Tick. Started high school. This week my firstborn crossed off another rite of passage on childhood's checklist. A little like a dinghy, usually my precious son just bobs about, sticking to the inner harbour, but increasingly, when the wind gets up, he is inclined to sail full steam ahead, filled with joyously reckless purpose. And while, for the most part, I am like a gull, circling helplessly above him, squawking fruitlessly of impending danger, on a good day I am a lighthouse, wise and unwavering, guiding him staunchly to safety.
The next five years stretch before us, as unknown as the open sea, and I am as terrified as the day my husband dragged me away from the door to the new entrants' class. This, though, is what his eight years of primary and intermediate schooling have taught me:
Do not worry if how they learn and what they learn is not how or what you were taught. Theirs is a new world, even more unrecognisable to you than perhaps the one you inherited from your parents was to them. Our children will work in different ways and face different perils; they will need these new strategies to prosper and survive.

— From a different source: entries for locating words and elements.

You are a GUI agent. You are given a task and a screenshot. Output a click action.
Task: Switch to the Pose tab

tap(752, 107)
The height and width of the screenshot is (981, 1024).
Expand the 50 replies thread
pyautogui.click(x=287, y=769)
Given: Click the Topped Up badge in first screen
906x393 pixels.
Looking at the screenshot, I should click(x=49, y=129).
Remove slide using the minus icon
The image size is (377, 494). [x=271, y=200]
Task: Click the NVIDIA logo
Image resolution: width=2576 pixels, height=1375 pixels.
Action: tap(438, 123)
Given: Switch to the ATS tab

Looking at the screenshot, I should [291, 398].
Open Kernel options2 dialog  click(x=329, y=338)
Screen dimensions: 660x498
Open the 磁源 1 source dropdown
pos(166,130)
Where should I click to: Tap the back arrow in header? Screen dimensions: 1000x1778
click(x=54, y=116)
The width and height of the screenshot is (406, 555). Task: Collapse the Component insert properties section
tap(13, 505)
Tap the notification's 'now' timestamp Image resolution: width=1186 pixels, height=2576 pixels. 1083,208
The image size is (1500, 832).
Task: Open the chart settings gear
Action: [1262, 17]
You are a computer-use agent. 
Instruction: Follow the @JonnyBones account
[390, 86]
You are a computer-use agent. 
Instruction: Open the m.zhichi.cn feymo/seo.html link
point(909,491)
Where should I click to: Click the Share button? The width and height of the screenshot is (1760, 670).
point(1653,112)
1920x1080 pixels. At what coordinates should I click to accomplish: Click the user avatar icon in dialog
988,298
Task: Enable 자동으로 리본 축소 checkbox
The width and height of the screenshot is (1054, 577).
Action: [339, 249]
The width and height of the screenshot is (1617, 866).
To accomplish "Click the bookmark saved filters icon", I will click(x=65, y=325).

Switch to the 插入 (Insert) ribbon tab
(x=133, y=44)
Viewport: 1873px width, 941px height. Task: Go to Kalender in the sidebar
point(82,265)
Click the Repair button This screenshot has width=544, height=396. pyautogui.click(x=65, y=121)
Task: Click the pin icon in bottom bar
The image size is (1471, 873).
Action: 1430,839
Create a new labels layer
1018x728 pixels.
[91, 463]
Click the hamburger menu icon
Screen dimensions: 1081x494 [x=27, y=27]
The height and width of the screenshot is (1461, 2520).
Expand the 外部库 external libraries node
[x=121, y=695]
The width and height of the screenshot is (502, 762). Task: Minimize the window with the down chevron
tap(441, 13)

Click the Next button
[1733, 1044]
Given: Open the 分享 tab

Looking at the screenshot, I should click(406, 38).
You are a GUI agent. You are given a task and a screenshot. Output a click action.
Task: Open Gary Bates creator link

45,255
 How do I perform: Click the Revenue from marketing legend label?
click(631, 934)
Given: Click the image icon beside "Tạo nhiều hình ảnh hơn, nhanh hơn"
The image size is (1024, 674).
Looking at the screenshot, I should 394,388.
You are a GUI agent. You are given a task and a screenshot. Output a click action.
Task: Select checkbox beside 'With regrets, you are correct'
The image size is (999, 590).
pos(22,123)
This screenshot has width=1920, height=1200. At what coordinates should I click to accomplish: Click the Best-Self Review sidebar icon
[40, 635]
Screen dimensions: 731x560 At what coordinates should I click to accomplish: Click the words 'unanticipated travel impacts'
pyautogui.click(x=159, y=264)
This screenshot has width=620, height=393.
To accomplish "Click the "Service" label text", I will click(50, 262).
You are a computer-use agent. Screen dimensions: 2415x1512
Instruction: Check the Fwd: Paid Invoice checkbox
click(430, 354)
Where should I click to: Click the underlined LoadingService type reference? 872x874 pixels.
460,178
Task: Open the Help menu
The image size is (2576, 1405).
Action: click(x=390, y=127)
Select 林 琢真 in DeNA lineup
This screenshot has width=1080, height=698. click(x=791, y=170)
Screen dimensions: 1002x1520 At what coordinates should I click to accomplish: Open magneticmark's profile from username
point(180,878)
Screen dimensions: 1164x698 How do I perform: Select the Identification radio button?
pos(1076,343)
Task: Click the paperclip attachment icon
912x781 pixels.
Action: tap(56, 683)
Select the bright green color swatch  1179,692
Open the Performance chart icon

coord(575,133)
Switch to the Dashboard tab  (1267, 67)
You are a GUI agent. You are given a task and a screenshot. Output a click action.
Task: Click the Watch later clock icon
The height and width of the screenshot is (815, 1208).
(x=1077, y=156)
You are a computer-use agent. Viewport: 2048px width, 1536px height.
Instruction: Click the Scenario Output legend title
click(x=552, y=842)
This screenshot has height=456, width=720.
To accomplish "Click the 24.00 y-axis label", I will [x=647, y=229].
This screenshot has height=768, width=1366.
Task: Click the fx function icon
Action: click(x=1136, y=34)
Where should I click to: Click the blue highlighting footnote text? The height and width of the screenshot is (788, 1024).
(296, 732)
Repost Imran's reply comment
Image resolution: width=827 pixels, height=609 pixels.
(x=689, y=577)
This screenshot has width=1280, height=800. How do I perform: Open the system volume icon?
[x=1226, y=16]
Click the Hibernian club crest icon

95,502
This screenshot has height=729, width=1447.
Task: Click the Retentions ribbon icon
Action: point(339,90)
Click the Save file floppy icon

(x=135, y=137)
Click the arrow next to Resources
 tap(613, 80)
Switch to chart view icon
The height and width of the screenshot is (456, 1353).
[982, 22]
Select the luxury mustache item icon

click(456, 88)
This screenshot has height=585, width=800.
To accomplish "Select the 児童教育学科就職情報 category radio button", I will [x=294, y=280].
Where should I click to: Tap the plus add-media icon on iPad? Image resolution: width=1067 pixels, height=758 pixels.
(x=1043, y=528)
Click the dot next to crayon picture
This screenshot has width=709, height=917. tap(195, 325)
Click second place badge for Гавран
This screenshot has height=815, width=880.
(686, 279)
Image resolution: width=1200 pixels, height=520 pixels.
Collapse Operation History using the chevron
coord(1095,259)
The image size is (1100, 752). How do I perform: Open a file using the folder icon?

Those lucky enough to attend schools enlightened to our changing world are being taught that gender is fluid, that diversity in all things is awesome. Do not poison their open minds and generous hearts with your old prejudices.
While school is key, it's not everything. By and large, what they are and who they will become is down to you, to what you discuss at the dinner table, and how you behave towards, and talk about, others.
Sometimes your child will get saddled with a dud teacher. Don't panic. Think of it as a good lesson in life, preparing them for how to manage that dud boss they will inevitably strike later on.